The current documentation of itertools includes an all_equal recipe that would return False only if there is at least one item in the given iterable that is different from the other items:
def all_equal(iterable):
"Returns True if all the elements are equal to each other."
g = groupby(iterable)
return next(g, True) and not next(g, False)
The recipe, although concise, is slightly inefficient in that next(g, True) always returns True and consequently the expression doesn’t short-circuit immediately when the given iterable is empty, leading to an unnecessary second call of next.
This slight shortcoming can be remedied with the following implementation instead:
def all_equal(iterable):
"Returns False only if any element differs from the others."
g = groupby(iterable)
return not (next(g, False) and next(g, False))
Note that the docstring above may also be considered clearer in case of an empty iterable.

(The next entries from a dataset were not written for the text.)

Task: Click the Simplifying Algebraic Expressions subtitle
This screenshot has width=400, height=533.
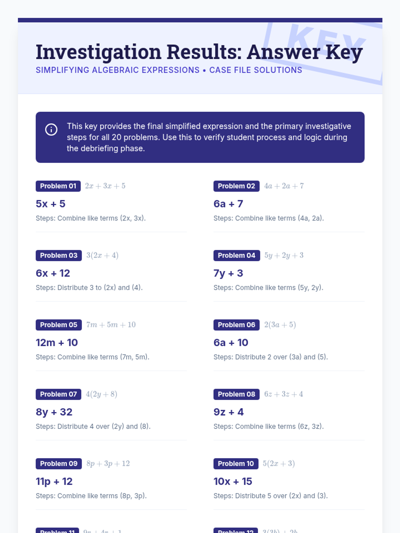Action: point(169,70)
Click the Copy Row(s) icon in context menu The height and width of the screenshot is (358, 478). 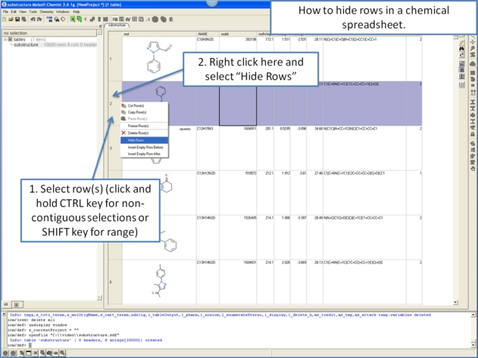pos(123,112)
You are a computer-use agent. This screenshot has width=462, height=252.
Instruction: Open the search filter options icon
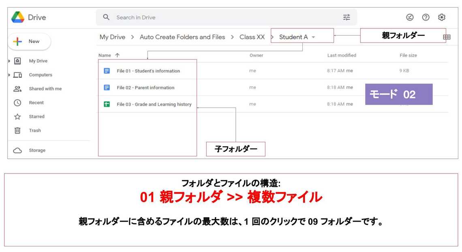(347, 17)
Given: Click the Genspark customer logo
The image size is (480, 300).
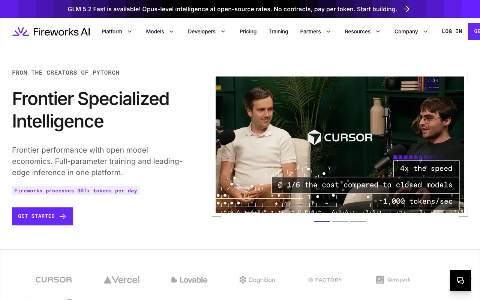Looking at the screenshot, I should [x=393, y=280].
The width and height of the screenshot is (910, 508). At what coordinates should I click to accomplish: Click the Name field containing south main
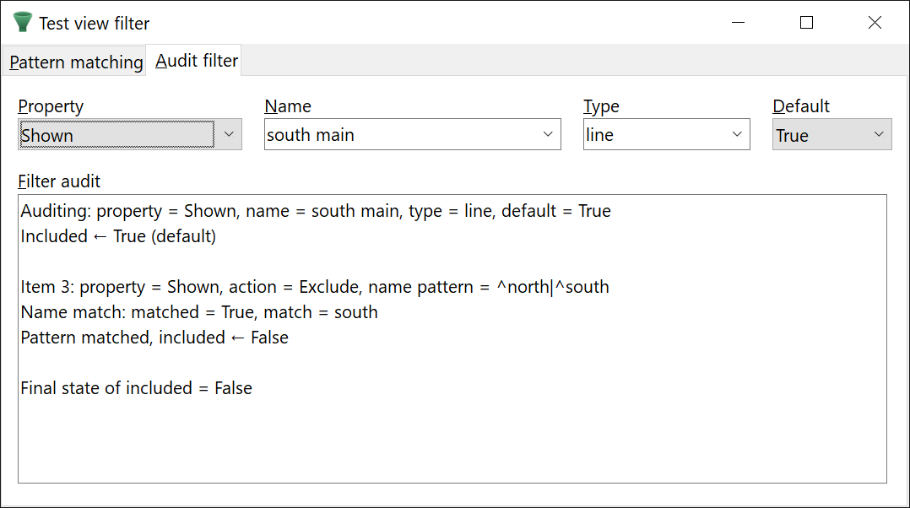[397, 135]
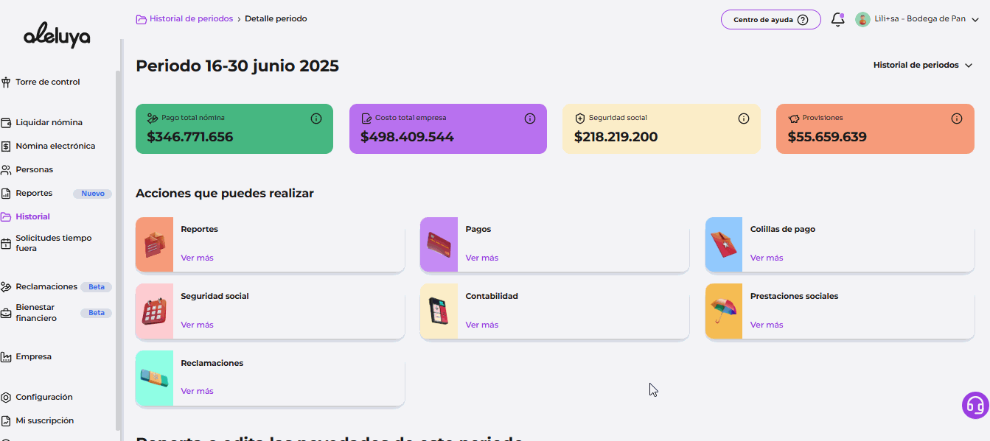This screenshot has height=441, width=990.
Task: Select Nómina electrónica in sidebar
Action: (55, 146)
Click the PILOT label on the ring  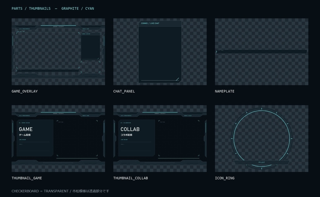tap(262, 162)
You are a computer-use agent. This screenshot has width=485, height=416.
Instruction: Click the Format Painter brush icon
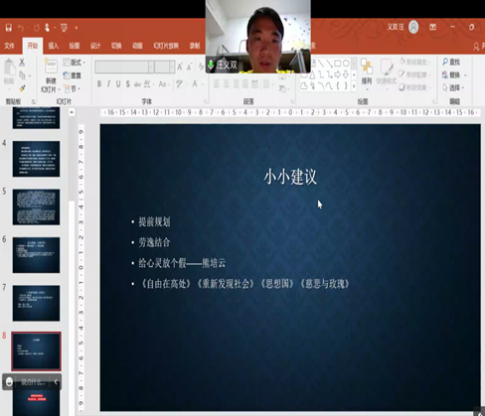click(22, 88)
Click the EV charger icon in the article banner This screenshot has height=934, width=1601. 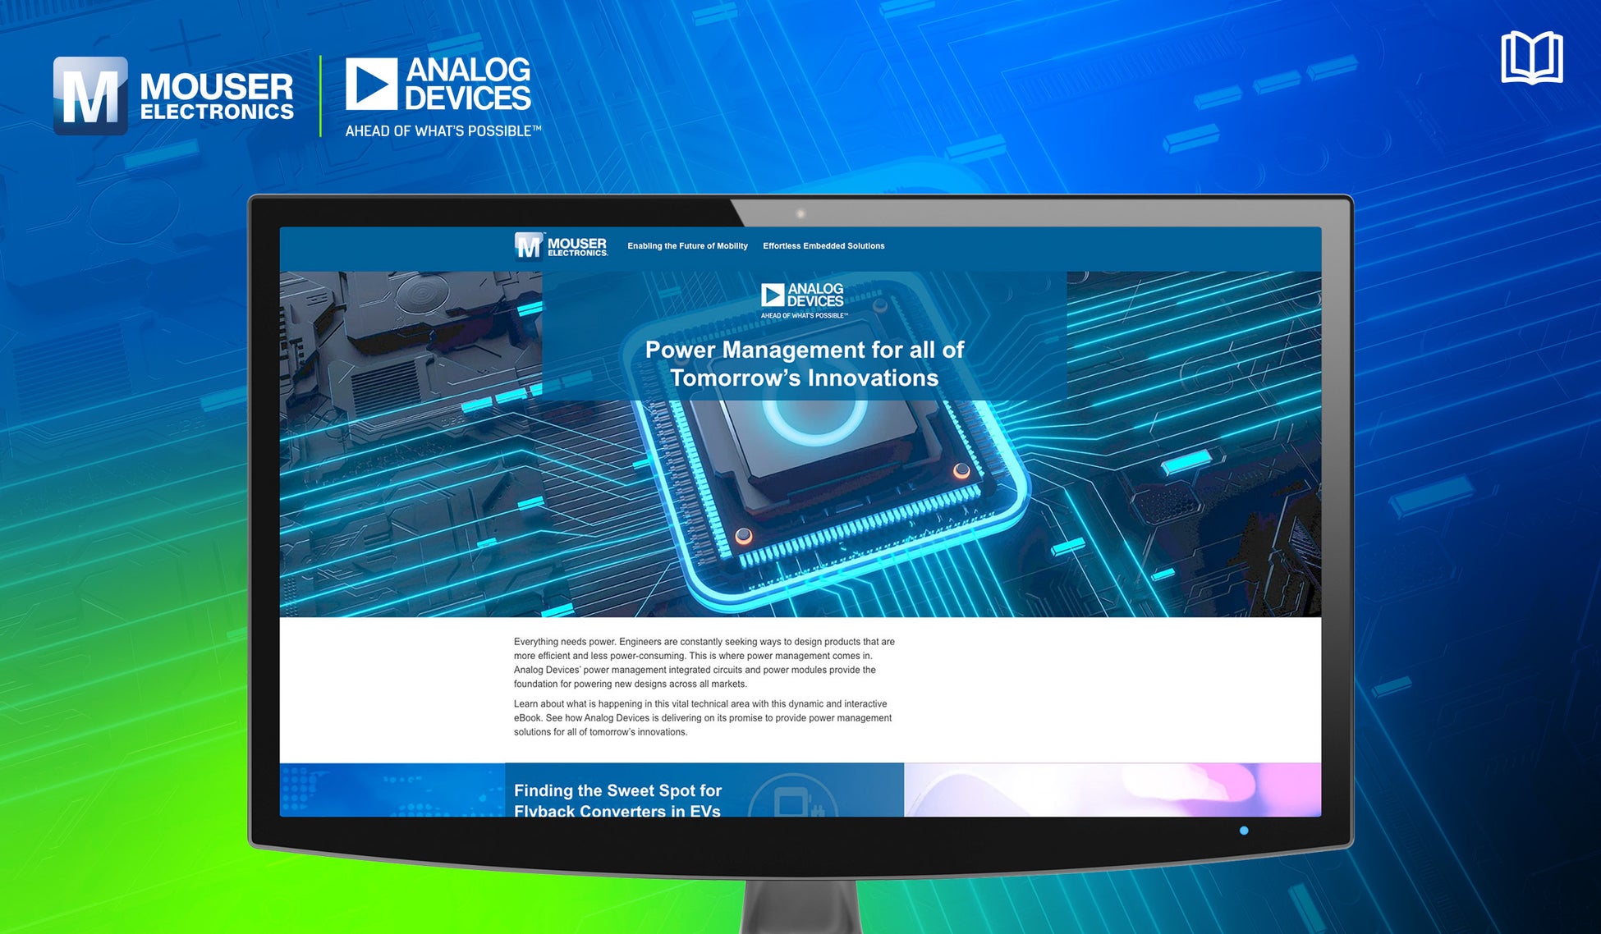[792, 798]
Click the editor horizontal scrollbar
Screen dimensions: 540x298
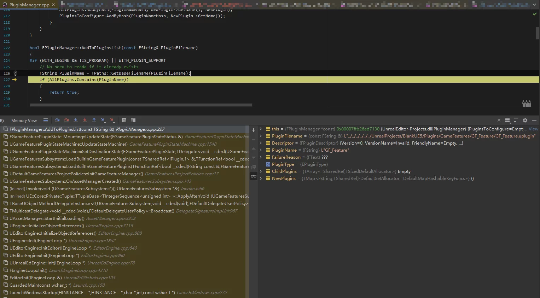(141, 105)
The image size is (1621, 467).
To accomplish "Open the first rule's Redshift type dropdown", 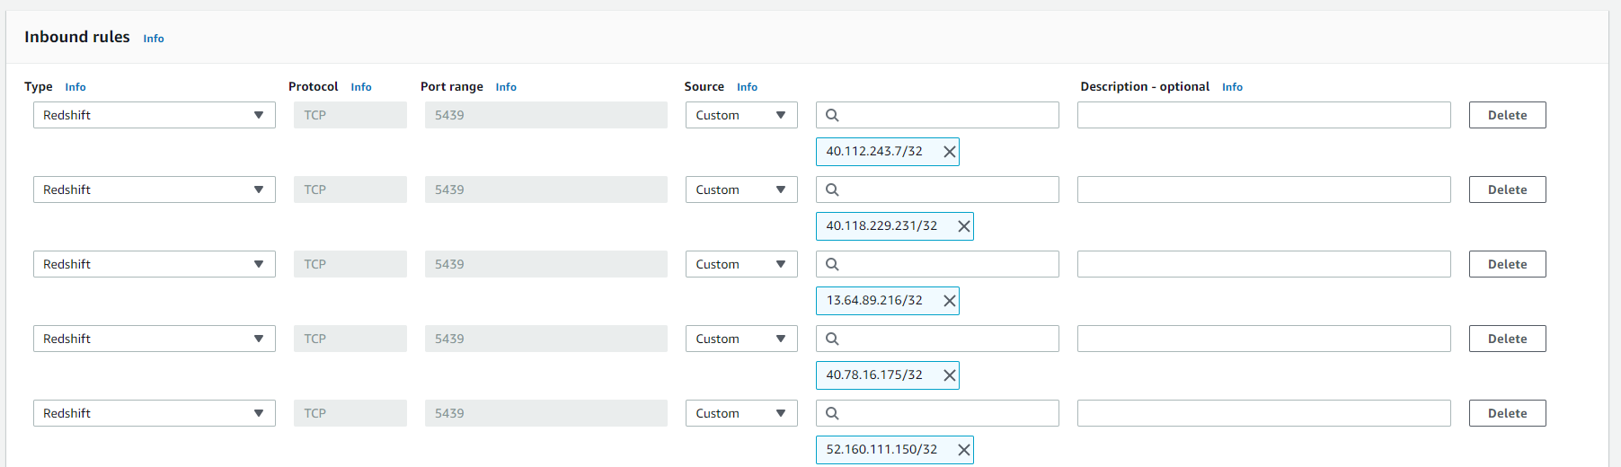I will click(154, 115).
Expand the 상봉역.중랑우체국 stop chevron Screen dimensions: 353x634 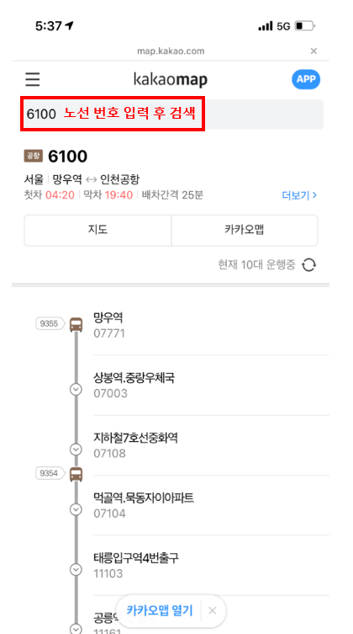coord(76,389)
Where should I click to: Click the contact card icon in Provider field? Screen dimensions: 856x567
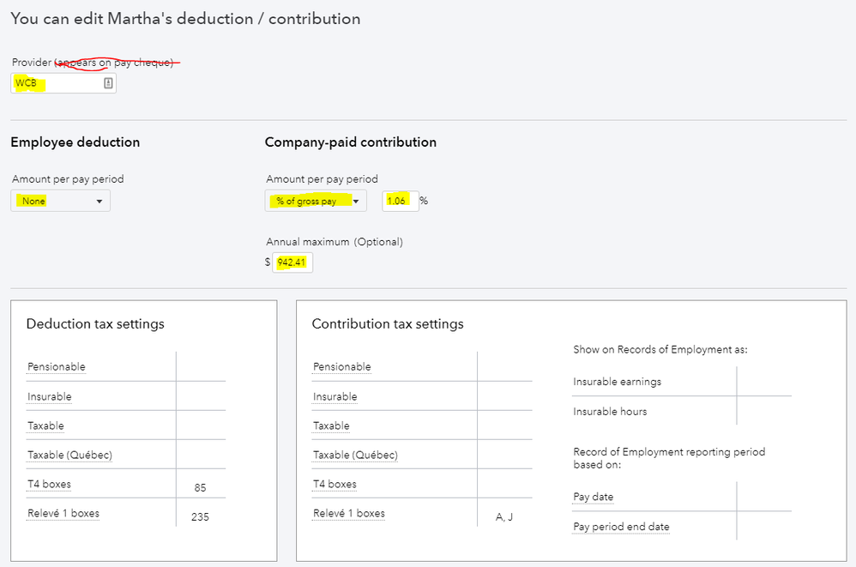coord(108,83)
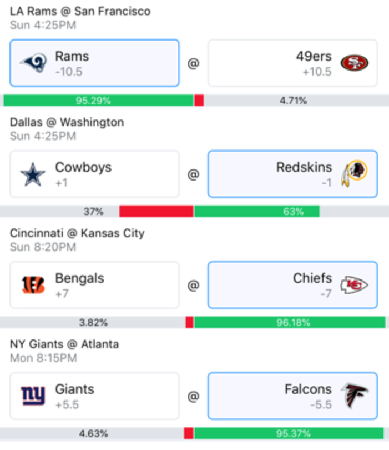Pick the Cowboys +1 option

coord(94,174)
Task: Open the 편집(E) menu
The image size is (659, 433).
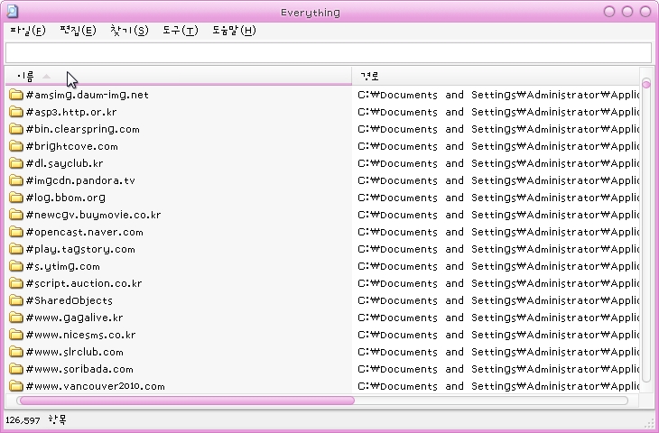Action: [78, 31]
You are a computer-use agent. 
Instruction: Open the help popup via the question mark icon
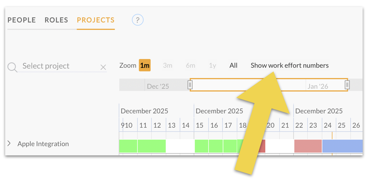point(137,20)
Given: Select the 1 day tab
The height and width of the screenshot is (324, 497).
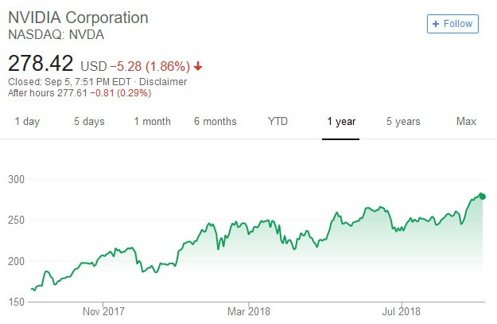Looking at the screenshot, I should pyautogui.click(x=27, y=122).
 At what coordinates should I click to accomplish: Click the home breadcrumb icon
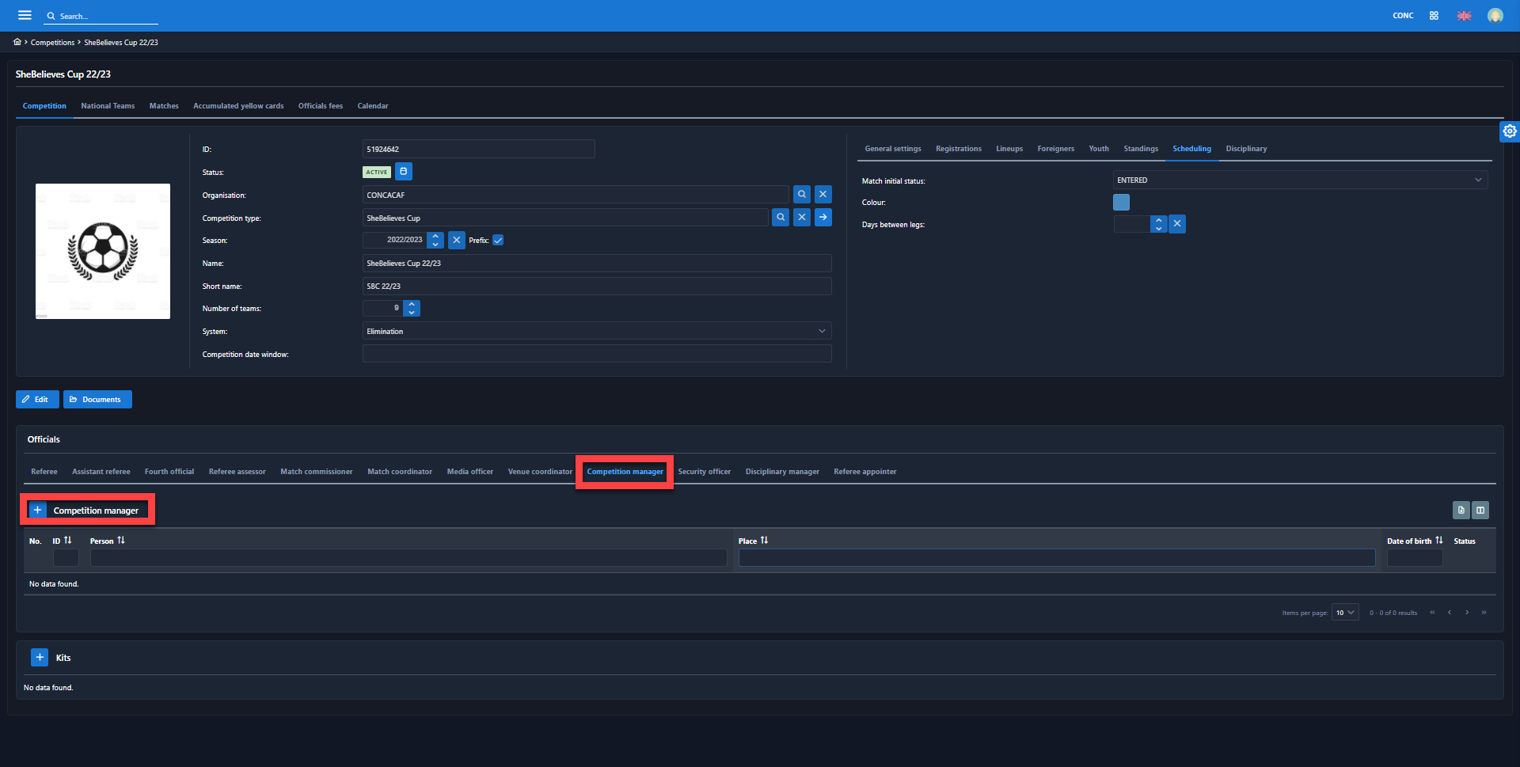[x=17, y=42]
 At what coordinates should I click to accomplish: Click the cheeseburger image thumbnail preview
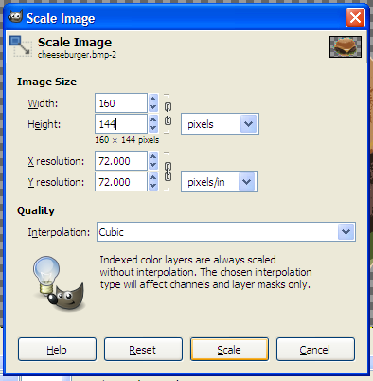(x=346, y=46)
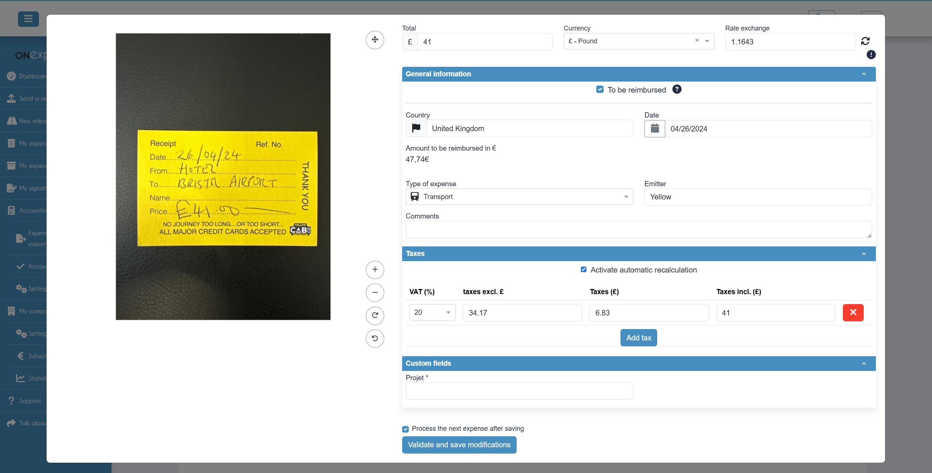Click the move/pan image icon
This screenshot has width=932, height=473.
tap(375, 40)
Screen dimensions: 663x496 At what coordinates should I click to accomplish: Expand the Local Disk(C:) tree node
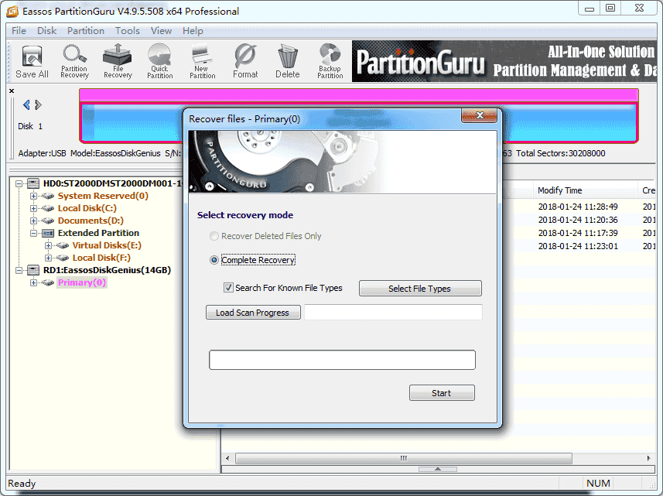click(x=33, y=208)
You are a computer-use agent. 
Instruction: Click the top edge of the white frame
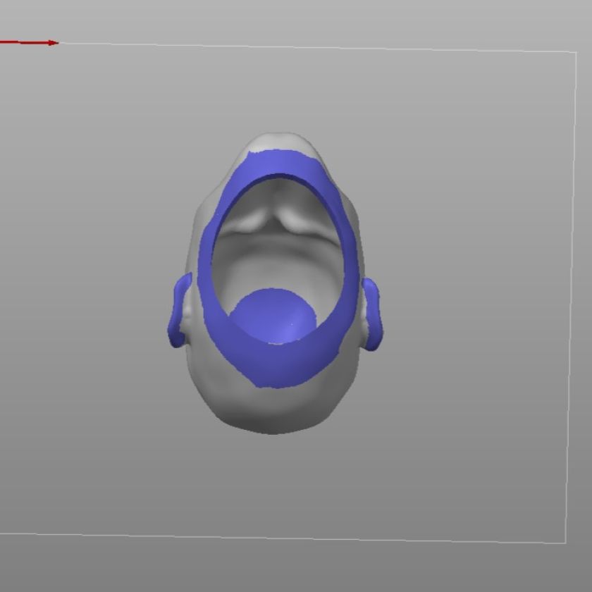(x=317, y=47)
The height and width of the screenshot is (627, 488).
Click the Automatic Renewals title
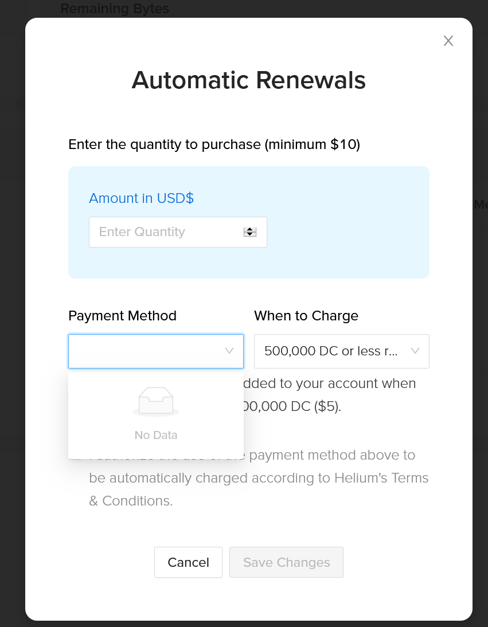click(x=248, y=80)
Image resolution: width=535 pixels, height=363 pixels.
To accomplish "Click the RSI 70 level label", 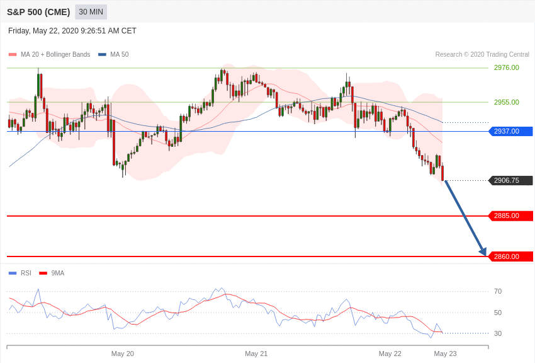I will (498, 291).
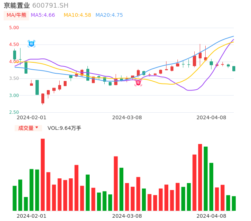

I suggested that, too, but Raymond declined. Although for me it’s a clarity issue (I find return x and y misleading if x is always true), the slight rare inefficiency is secondary.
Ah cool. I did not notice that you already pointed it out in an SO answer (mostly because it ranked lowly with 0 vote) and also opened an issue for it. Love your use of any too. I’ve added a comment in your open issue in support of your proposal4:
def proposal4(iterable):
g = groupby(iterable)
return not (any(g) and any(g))
I just added some more thoughts/solutions/benchmarks in the GitHub issue. Among all that is a new solution, my favorite for readability (and it was faster):
def all_equal(iterable):
groups = groupby(iterable)
for first in groups:
for second in groups:
return False
return True
Yeah, like I said in the issue: “I already know this isn’t everyone’s cup of tea”. But I do suspect this is a familiarity issue. Way back when I first saw a list comprehension with two for clauses, I was puzzled. But it soon became trivial. Now I’ve also used for statements like that for a while and find it perfectly fine. In contrast, like I just added in the issue: With next(g, True) and not next(g, False) I have to carefully decipher that step by step every time even despite being familiar with it. I can’t simply read it.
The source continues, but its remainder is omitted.